I have 5 questions so far about the seasons that will help me figure out what seasonal holidays to have and when.

1) How long is a year on Kepler Bb? I will be thinking about this both in terms of earth days and in terms of Kepler Bb days(in case a Kepler Bb day is longer or shorter than an earth day).

2) How long is each season on average? Again this will be in terms of earth days and Kepler Bb days.

3) Do seasons ever get extreme? Now with this I am not only thinking in terms of temperature and weather patterns but also in length and the transition phases.

4) How extreme do they get? This is not so easy to answer because it is dependent on what region of Kepler Bb you are in and even if you are only considering 1 region there are still going to be times when records of hottest summer, coldest winter, longest spring etc. are broken for some reason or another.

5) When does each season start and when do the transition phases start? This is easy if I know how long a year is on Kepler Bb.

Currently I know nothing about it, not even the length of the year. This is partly due to the fact that I haven't had to refer to seasons yet in my story.

I do know however that a year on 2 planets can be the exact same length in terms of hours minutes seconds but can be completely different in terms of days.


----------



## Bishop (Feb 1, 2016)

So, I'm not sure _which _Kepler system you're referring to. There are hundreds of them, all with different numerical designations, i.e. Kepler-11, Kepler-186, Kepler-22... Then, which planet within the system? I'm not 100% up on my NASA designations, but I believe they're lettered, so Kepler-22b would be the second planet/body in the system, or whatnot?

That all being said, all of what you're asking is dependent on a number of factors, the most important being the orbit of the planet. It determines how many "days" it takes to complete a single orbit around its stellar body. Days, of course, are relative to each planet. A day on Earth is 24 hours, but that is just Earth. A day anywhere else depends on its axial rotation speed, distance from its stellar body. Seasons are highly, highly variable depending on a long, long list of factors. They rarely present on a regular schedule, and are not planet-wide. Think about "winter" in California. It's not exactly the same as in Wisconsin. It also depends on the planet type, distance from its stellar body, orbital speed, orbital line (elliptical or circular, or whatnot) and can vary intensely. For instance, weather on highly elliptical orbits can go from extreme temperatures from one end of the scale to the other over their "seasons". Some planets may have no seasons at all, with a very rigid circular orbit. 

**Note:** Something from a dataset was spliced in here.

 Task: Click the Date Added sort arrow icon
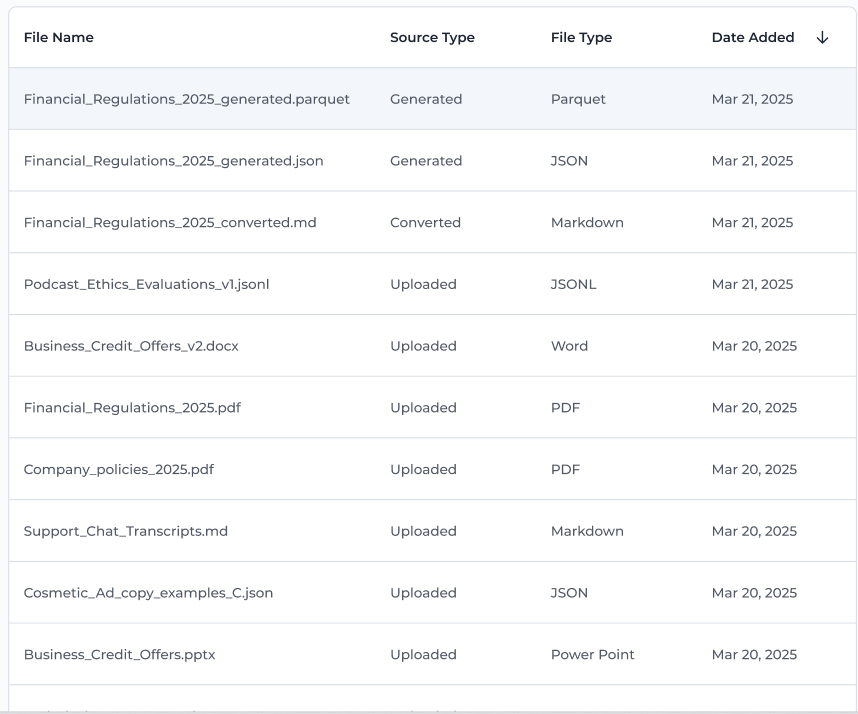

So, again, I may be able to help more if you get more specific with the Kepler system--I'm not able to find anything on "Bb"... but in case you mean Kepler-8b...

Kepler-8b has an orbital period of 3.5 (approx) Earth days, so around every 84 hours it rotates its stellar body. It's the only planetary body in orbit around Kepler-8, and it's so close to its stellar body that its estimated temperature is somewhere in the 6000K range. So... summers are pretty damn hot there.


----------



## Terry D (Feb 1, 2016)

Like Bishop said, there is no Kepler 'Bb', so you might want to look at your source again. Right now, about all astronomers know about any of the Kepler planets are  the lengths of their years, approximate distance from their stars, guesstimated size and density, and the inclination of their orbits around their stars. We don't know their rotational speed (length of day) nor do we know how inclined their axis of rotation is (that has an huge bearing on seasons.)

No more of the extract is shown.